Skender came back to his desk, grabbed up the radio and found the send button. ‘Cano?’ he shouted into it. ‘Cano?’
His guards came rushing down the corridor from the elevator and emergency stairwell looking as confused as their boss.
‘What happened?’ Skender shouted.
‘Don’t know, boss,’ one of them said.
‘I thought the friggin’ building was gonna fall down,’ said another.
‘One of you go down and find out what happened!’ Skender shouted. ‘And get Cano up here!’
As the man ran off, Skender paused to think. It was obvious that the building had been struck by something and there had no doubt been some damage. But it had held, he himself was in one piece and that was the most important thing. He then considered the possibility that it might be a diversion of some kind. He went over to a cupboard built into a wall and pulled out one of a selection of semi-automatic shotguns, his preferred close-quarter weapon. But after calming himself and taking stock he felt certain that the planned attack was over. Though it had been violen
t and possibly destructive, he had survived it.
‘What are you standing there for?!’ he shouted at his remaining guards. ‘Cover the stairs and the elevators.’
The men hurried back to their posts. Skender checked that the gun was loaded, then took a box of spare cartridges from a drawer and placed it on the desk.
‘Cano?’ Skender shouted into the radio once more. ‘Where is that prick?’ he muttered as he tossed the radio onto the table and went back to the window to look down onto the square. He then remembered a window in the kitchen that opened and hurried down the corridor.
Josh was in the kitchen under a table, a sandwich on the floor in front of him where he had dropped it. Skender hurried in, opened the window and looked below. His jaw went rigid as he took in the sight of the shattered façade of his glorious pyramid. Every window from four floors below on down was gone.

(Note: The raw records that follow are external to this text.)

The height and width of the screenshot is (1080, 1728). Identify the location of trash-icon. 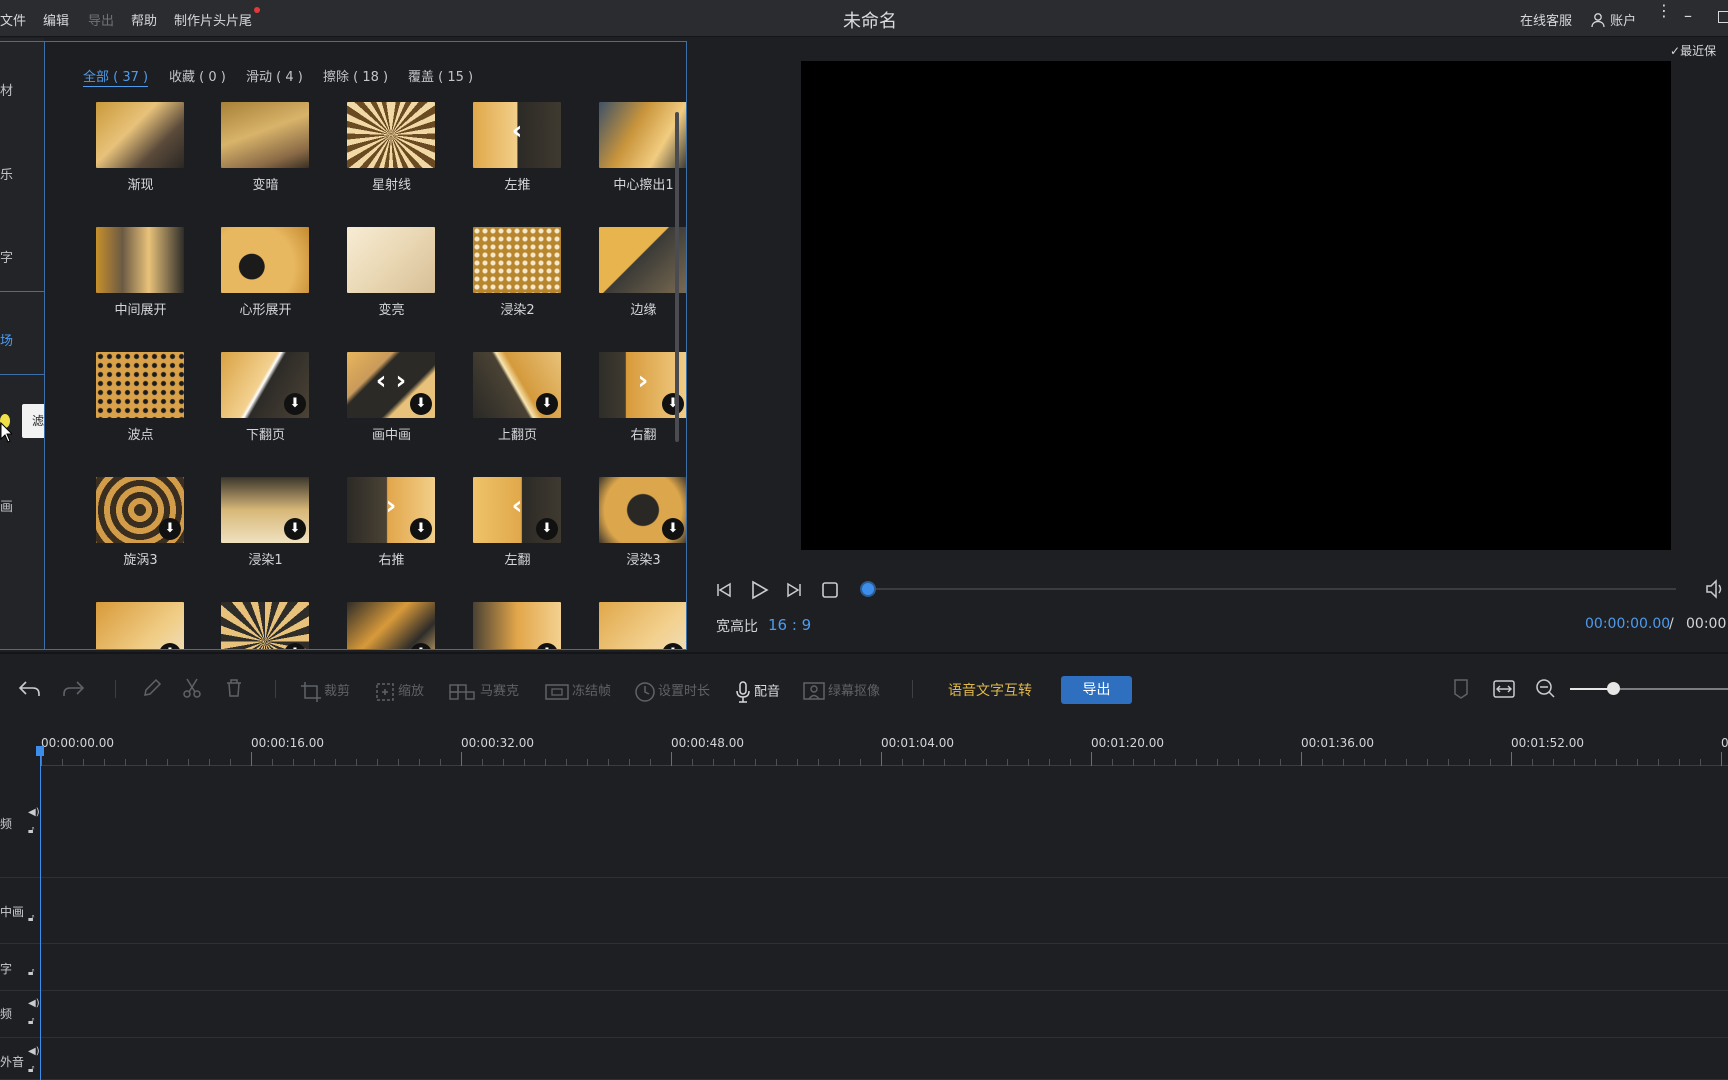
(234, 688).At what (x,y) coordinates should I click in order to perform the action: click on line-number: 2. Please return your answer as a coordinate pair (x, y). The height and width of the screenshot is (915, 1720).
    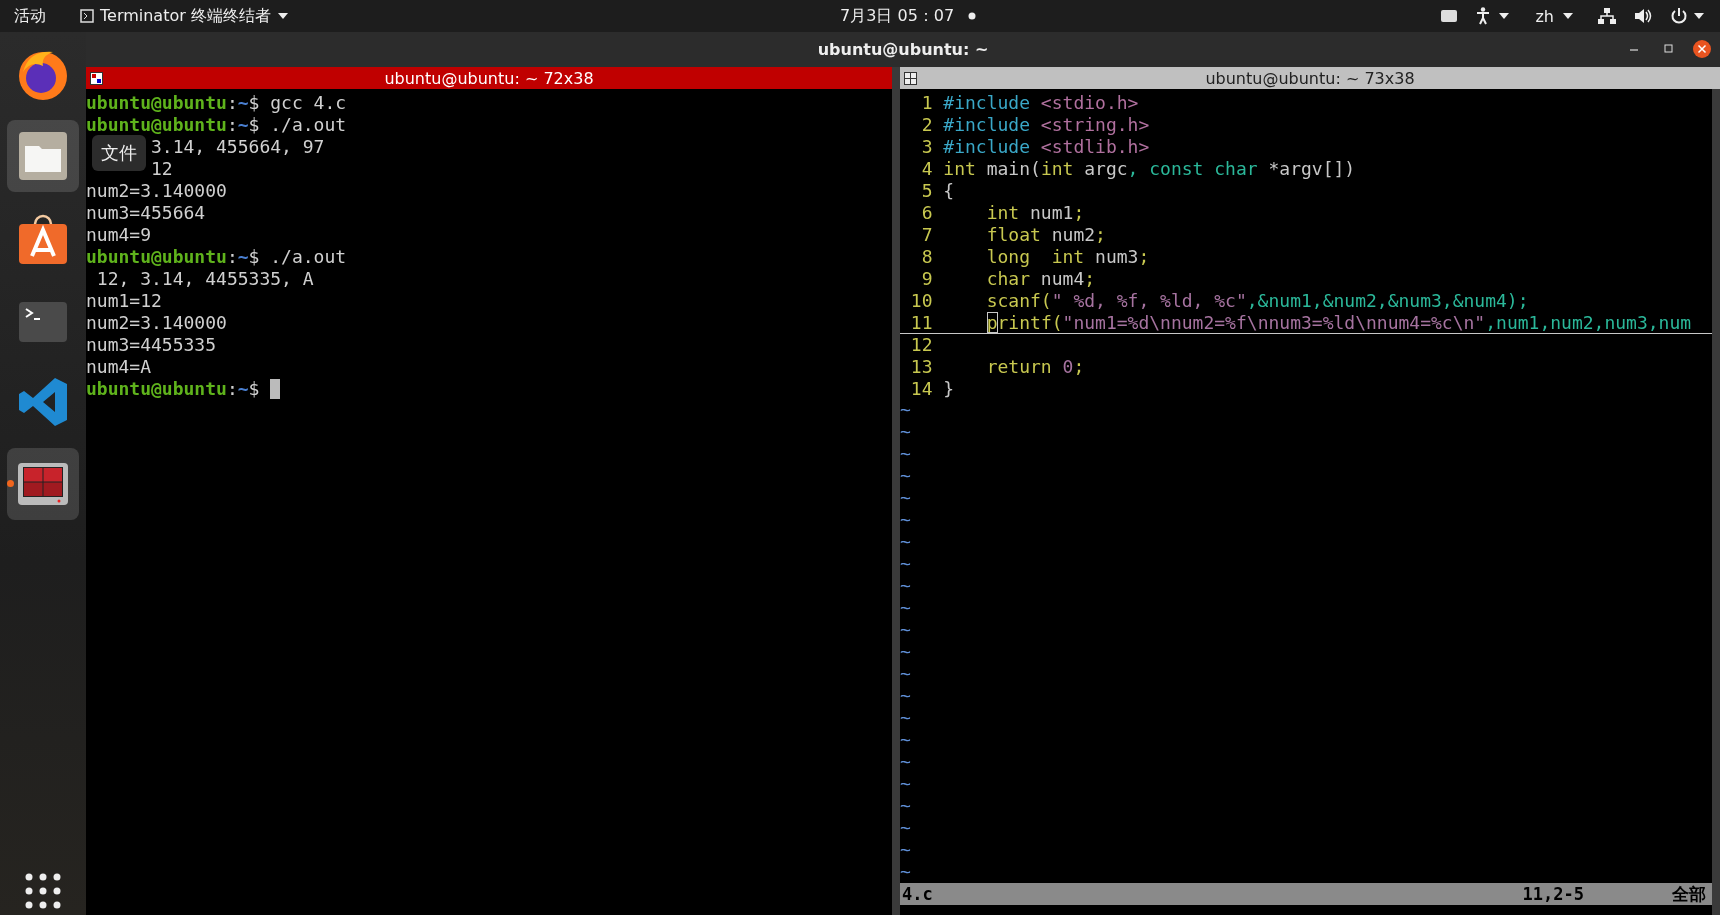
    Looking at the image, I should click on (926, 125).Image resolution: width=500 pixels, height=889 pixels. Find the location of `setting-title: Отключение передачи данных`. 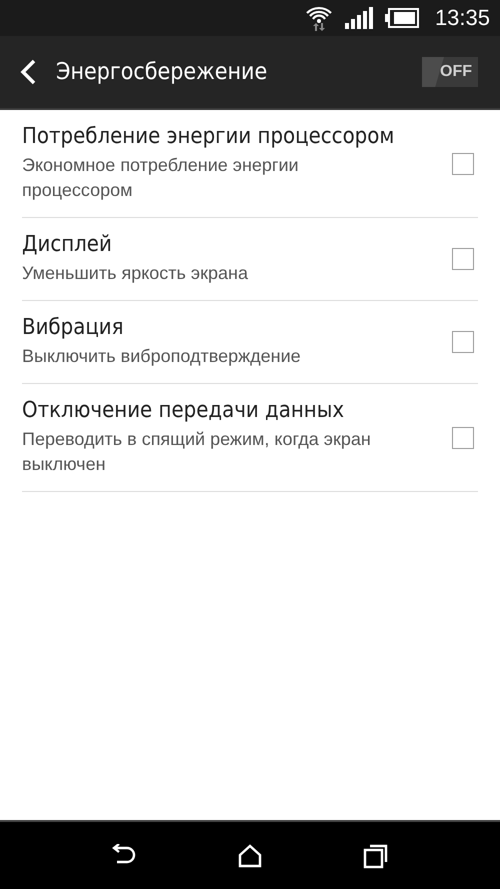

setting-title: Отключение передачи данных is located at coordinates (184, 410).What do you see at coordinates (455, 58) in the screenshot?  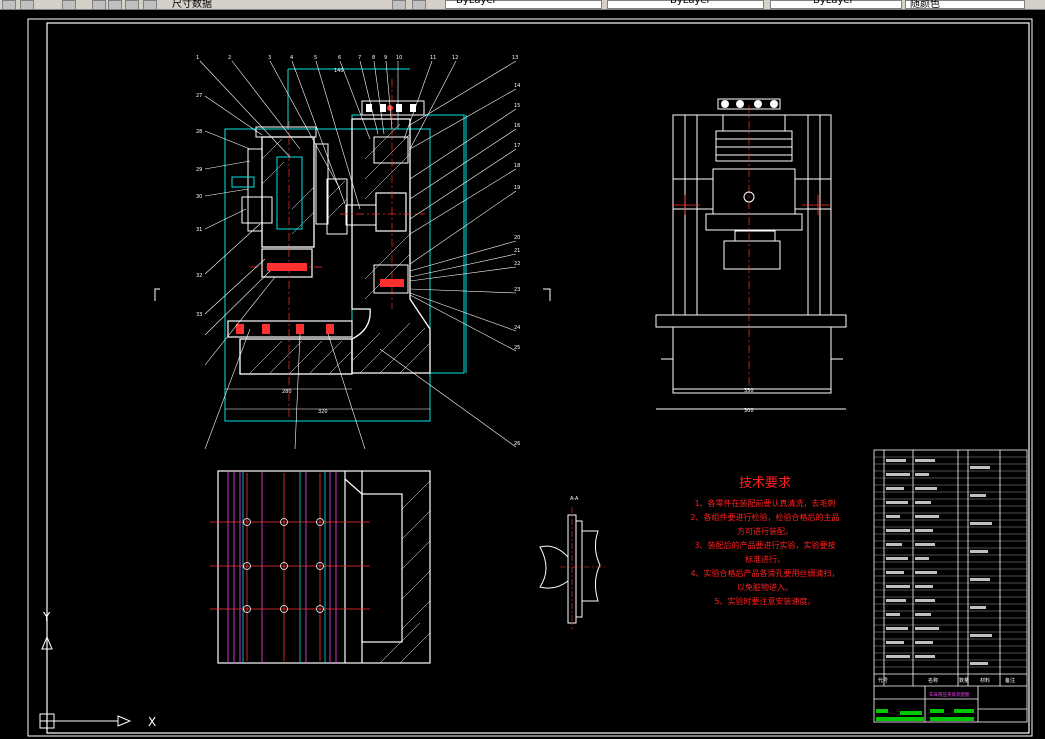 I see `balloon-12: 12` at bounding box center [455, 58].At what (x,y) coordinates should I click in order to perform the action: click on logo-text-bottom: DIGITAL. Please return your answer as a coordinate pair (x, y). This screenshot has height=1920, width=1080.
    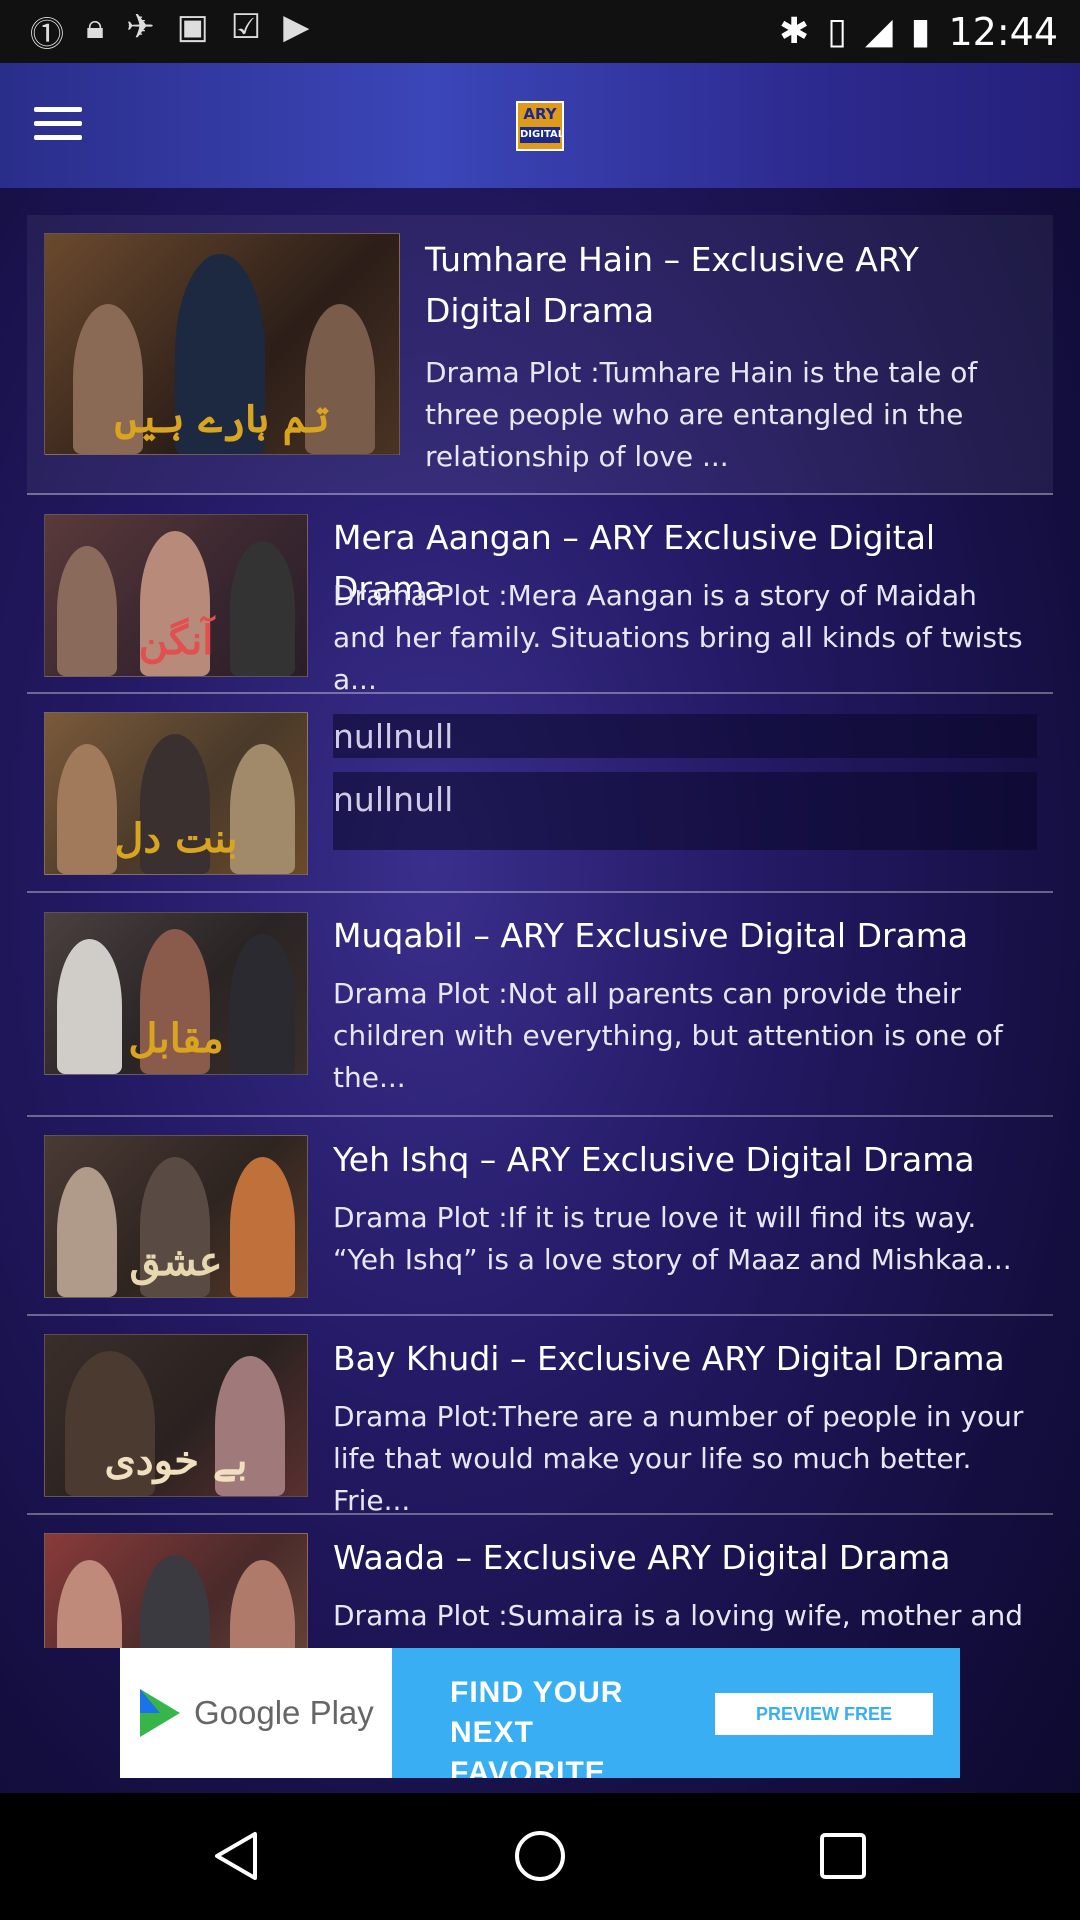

He stepped back in, thought for a moment and then looked down at Josh who was gaping up at him, wide-eyed and confused. ‘Come with me, kid,’ Skender said as he took hold of Josh’s hand, pulled him to his feet and urged him out of the room. The camel dropped from Josh’s pocket in the corridor and as the boy tried to retrieve it Skender yanked him on into the conference room, pulling him forward and over to the far wall.
‘Sit down and don’t move,’ Skender growled, any pleasantness gone from his tone. Josh obeyed, looking at the shotgun in Skender’s hand and wondering what was happening.
38
Stratton stepped away from the protection of the statue, his feet crunching on the glass as he walked towards the ornate front doors that were now dotted with small, splinter-covered holes. He paused to look down on Cano’s disfigured, lifeless body. It was covered in shards of glass, blood oozing from countless holes.